## SUPPLIED DATA:
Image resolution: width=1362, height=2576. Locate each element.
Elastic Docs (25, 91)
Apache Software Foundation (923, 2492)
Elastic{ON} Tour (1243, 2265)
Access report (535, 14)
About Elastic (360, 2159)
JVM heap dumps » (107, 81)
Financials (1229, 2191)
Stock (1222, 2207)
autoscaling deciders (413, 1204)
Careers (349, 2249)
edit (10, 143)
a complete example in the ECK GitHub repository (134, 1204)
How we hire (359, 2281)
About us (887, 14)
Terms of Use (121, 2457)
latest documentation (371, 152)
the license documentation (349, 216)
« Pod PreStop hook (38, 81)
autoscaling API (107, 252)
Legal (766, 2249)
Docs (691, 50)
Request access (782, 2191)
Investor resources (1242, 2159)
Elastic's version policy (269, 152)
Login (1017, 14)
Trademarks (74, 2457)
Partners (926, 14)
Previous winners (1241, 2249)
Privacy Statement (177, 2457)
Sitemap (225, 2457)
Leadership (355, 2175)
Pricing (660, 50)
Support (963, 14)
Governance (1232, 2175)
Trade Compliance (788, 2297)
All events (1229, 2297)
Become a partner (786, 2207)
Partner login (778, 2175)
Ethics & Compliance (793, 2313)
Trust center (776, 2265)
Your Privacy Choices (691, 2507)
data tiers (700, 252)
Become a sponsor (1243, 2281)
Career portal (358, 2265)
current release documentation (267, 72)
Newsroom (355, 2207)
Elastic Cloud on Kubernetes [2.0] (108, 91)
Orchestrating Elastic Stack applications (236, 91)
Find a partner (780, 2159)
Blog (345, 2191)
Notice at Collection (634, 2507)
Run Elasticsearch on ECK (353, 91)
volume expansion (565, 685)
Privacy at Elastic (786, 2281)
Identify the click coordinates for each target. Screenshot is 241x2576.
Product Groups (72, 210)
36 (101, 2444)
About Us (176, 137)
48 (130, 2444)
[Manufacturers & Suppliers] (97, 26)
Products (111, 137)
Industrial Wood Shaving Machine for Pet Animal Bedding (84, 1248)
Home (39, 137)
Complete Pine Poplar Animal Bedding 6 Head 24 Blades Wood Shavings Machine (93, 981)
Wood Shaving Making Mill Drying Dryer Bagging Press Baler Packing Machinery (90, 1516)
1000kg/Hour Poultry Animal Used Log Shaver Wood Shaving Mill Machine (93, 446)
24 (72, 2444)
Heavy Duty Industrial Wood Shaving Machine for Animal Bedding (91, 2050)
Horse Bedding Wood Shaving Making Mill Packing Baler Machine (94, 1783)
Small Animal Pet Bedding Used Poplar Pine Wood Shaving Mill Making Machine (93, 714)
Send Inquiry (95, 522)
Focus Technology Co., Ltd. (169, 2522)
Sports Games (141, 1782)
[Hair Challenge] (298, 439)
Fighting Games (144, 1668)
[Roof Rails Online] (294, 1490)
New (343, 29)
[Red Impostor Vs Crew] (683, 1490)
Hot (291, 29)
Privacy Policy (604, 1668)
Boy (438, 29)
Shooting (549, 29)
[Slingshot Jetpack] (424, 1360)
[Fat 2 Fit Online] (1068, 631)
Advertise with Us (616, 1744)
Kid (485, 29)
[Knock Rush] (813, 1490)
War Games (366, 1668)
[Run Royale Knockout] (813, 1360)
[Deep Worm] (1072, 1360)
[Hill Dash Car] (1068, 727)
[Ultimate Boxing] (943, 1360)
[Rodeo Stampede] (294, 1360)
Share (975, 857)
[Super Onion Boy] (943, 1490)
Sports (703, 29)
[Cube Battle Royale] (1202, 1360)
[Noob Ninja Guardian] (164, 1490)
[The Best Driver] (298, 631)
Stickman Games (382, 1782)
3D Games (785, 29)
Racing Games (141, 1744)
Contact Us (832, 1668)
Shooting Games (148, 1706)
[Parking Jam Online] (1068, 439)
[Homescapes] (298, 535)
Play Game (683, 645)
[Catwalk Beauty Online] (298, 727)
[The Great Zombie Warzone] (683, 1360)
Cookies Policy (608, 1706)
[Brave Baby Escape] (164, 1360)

## AIM OF THE EXERCISE:
Restate every entry exactly. Leave nothing out.

## RESPONSE BELOW:
Image resolution: width=1362, height=2576. Locate each element.
Elastic Docs (25, 91)
Apache Software Foundation (923, 2492)
Elastic{ON} Tour (1243, 2265)
Access report (535, 14)
About Elastic (360, 2159)
JVM heap dumps » (107, 81)
Financials (1229, 2191)
Stock (1222, 2207)
autoscaling deciders (413, 1204)
Careers (349, 2249)
edit (10, 143)
a complete example in the ECK GitHub repository (134, 1204)
How we hire (359, 2281)
About us (887, 14)
Terms of Use (121, 2457)
latest documentation (371, 152)
the license documentation (349, 216)
« Pod PreStop hook (38, 81)
autoscaling API (107, 252)
Legal (766, 2249)
Docs (691, 50)
Request access (782, 2191)
Investor resources (1242, 2159)
Elastic's version policy (269, 152)
Login (1017, 14)
Trademarks (74, 2457)
Partners (926, 14)
Previous winners (1241, 2249)
Privacy Statement (177, 2457)
Sitemap (225, 2457)
Leadership (355, 2175)
Pricing (660, 50)
Support (963, 14)
Governance (1232, 2175)
Trade Compliance (788, 2297)
All events (1229, 2297)
Become a partner (786, 2207)
Partner login (778, 2175)
Ethics & Compliance (793, 2313)
Trust center (776, 2265)
Your Privacy Choices (691, 2507)
data tiers (700, 252)
Become a sponsor (1243, 2281)
Career portal (358, 2265)
current release documentation (267, 72)
Newsroom (355, 2207)
Elastic Cloud on Kubernetes [2.0] (108, 91)
Orchestrating Elastic Stack applications (236, 91)
Find a partner (780, 2159)
Blog (345, 2191)
Notice at Collection (634, 2507)
Run Elasticsearch on ECK (353, 91)
volume expansion (565, 685)
Privacy at Elastic (786, 2281)
Identify the click coordinates for each target. Screenshot is 241x2576.
Product Groups (72, 210)
36 (101, 2444)
About Us (176, 137)
48 (130, 2444)
[Manufacturers & Suppliers] (97, 26)
Products (111, 137)
Industrial Wood Shaving Machine for Pet Animal Bedding (84, 1248)
Home (39, 137)
Complete Pine Poplar Animal Bedding 6 Head 24 Blades Wood Shavings Machine (93, 981)
Wood Shaving Making Mill Drying Dryer Bagging Press Baler Packing Machinery (90, 1516)
1000kg/Hour Poultry Animal Used Log Shaver Wood Shaving Mill Machine (93, 446)
24 (72, 2444)
Heavy Duty Industrial Wood Shaving Machine for Animal Bedding (91, 2050)
Horse Bedding Wood Shaving Making Mill Packing Baler Machine (94, 1783)
Small Animal Pet Bedding Used Poplar Pine Wood Shaving Mill Making Machine (93, 714)
Send Inquiry (95, 522)
Focus Technology Co., Ltd. (169, 2522)
Sports Games (141, 1782)
[Hair Challenge] (298, 439)
Fighting Games (144, 1668)
[Roof Rails Online] (294, 1490)
New (343, 29)
[Red Impostor Vs Crew] (683, 1490)
Hot (291, 29)
Privacy Policy (604, 1668)
Boy (438, 29)
Shooting (549, 29)
[Slingshot Jetpack] (424, 1360)
[Fat 2 Fit Online] (1068, 631)
Advertise with Us (616, 1744)
Kid (485, 29)
[Knock Rush] (813, 1490)
War Games (366, 1668)
[Run Royale Knockout] (813, 1360)
[Deep Worm] (1072, 1360)
[Hill Dash Car] (1068, 727)
[Ultimate Boxing] (943, 1360)
[Rodeo Stampede] (294, 1360)
Share (975, 857)
[Super Onion Boy] (943, 1490)
Sports (703, 29)
[Cube Battle Royale] (1202, 1360)
[Noob Ninja Guardian] (164, 1490)
[The Best Driver] (298, 631)
Stickman Games (382, 1782)
3D Games (785, 29)
Racing Games (141, 1744)
Contact Us (832, 1668)
Shooting Games (148, 1706)
[Parking Jam Online] (1068, 439)
[Homescapes] (298, 535)
Play Game (683, 645)
[Catwalk Beauty Online] (298, 727)
[The Great Zombie Warzone] (683, 1360)
Cookies Policy (608, 1706)
[Brave Baby Escape] (164, 1360)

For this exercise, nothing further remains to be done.